--- MATERIAL SHOWN Enclosed Below ---

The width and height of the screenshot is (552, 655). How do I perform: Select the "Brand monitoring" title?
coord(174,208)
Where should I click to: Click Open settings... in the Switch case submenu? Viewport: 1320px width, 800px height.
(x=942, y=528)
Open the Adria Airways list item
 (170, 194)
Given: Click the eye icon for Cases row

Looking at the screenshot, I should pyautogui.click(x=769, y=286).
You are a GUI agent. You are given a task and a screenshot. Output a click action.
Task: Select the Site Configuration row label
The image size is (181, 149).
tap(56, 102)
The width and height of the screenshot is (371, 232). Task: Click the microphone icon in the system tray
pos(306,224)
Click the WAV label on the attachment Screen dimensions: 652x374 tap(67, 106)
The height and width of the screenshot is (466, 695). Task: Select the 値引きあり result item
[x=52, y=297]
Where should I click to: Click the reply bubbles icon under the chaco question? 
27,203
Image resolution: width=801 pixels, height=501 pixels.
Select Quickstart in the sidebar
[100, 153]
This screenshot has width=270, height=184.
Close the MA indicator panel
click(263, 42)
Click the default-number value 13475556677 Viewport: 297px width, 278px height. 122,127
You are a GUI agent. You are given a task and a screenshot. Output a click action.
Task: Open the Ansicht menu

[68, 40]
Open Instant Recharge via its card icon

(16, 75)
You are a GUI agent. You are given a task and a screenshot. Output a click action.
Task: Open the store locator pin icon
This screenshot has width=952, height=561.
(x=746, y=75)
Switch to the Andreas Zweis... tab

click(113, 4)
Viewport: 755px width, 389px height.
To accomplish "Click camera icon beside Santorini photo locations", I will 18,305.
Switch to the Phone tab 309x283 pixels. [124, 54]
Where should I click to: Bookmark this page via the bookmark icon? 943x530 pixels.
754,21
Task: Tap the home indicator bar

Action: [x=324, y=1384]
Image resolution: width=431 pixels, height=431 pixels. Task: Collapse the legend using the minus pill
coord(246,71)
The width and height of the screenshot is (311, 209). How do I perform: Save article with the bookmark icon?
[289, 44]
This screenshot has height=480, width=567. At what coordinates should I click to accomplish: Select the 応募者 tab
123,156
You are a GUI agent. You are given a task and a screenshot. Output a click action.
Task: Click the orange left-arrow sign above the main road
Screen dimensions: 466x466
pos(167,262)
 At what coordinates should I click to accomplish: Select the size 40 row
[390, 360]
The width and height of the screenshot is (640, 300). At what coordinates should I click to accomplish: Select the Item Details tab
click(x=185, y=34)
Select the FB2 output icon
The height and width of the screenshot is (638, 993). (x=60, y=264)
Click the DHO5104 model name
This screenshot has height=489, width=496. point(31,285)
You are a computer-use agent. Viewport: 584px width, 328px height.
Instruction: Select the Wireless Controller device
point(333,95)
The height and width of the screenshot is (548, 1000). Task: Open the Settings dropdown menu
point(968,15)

--- End of Enclosed MATERIAL SHOWN ---

EXERCISE GOAL:
Would you set down every record again, exactly as it appears above?

WRITTEN ANSWER:
The width and height of the screenshot is (552, 655). How do I perform: Select the "Brand monitoring" title?
coord(174,208)
Where should I click to: Click Open settings... in the Switch case submenu? Viewport: 1320px width, 800px height.
(x=942, y=528)
Open the Adria Airways list item
 (170, 194)
Given: Click the eye icon for Cases row

Looking at the screenshot, I should pyautogui.click(x=769, y=286).
You are a GUI agent. You are given a task and a screenshot. Output a click action.
Task: Select the Site Configuration row label
The image size is (181, 149).
tap(56, 102)
The width and height of the screenshot is (371, 232). Task: Click the microphone icon in the system tray
pos(306,224)
Click the WAV label on the attachment Screen dimensions: 652x374 tap(67, 106)
The height and width of the screenshot is (466, 695). Task: Select the 値引きあり result item
[x=52, y=297]
Where should I click to: Click the reply bubbles icon under the chaco question? 
27,203
Image resolution: width=801 pixels, height=501 pixels.
Select Quickstart in the sidebar
[100, 153]
This screenshot has width=270, height=184.
Close the MA indicator panel
click(263, 42)
Click the default-number value 13475556677 Viewport: 297px width, 278px height. 122,127
You are a GUI agent. You are given a task and a screenshot. Output a click action.
Task: Open the Ansicht menu

[68, 40]
Open Instant Recharge via its card icon

(16, 75)
You are a GUI agent. You are given a task and a screenshot. Output a click action.
Task: Open the store locator pin icon
This screenshot has width=952, height=561.
(x=746, y=75)
Switch to the Andreas Zweis... tab

click(113, 4)
Viewport: 755px width, 389px height.
To accomplish "Click camera icon beside Santorini photo locations", I will 18,305.
Switch to the Phone tab 309x283 pixels. [124, 54]
Where should I click to: Bookmark this page via the bookmark icon? 943x530 pixels.
754,21
Task: Tap the home indicator bar

Action: [x=324, y=1384]
Image resolution: width=431 pixels, height=431 pixels. Task: Collapse the legend using the minus pill
coord(246,71)
The width and height of the screenshot is (311, 209). How do I perform: Save article with the bookmark icon?
[289, 44]
This screenshot has height=480, width=567. At what coordinates should I click to accomplish: Select the 応募者 tab
123,156
You are a GUI agent. You are given a task and a screenshot. Output a click action.
Task: Click the orange left-arrow sign above the main road
Screen dimensions: 466x466
pos(167,262)
 At what coordinates should I click to accomplish: Select the size 40 row
[390, 360]
The width and height of the screenshot is (640, 300). At what coordinates should I click to accomplish: Select the Item Details tab
click(x=185, y=34)
Select the FB2 output icon
The height and width of the screenshot is (638, 993). (x=60, y=264)
Click the DHO5104 model name
This screenshot has height=489, width=496. point(31,285)
You are a computer-use agent. Viewport: 584px width, 328px height.
Instruction: Select the Wireless Controller device
point(333,95)
The height and width of the screenshot is (548, 1000). Task: Open the Settings dropdown menu
point(968,15)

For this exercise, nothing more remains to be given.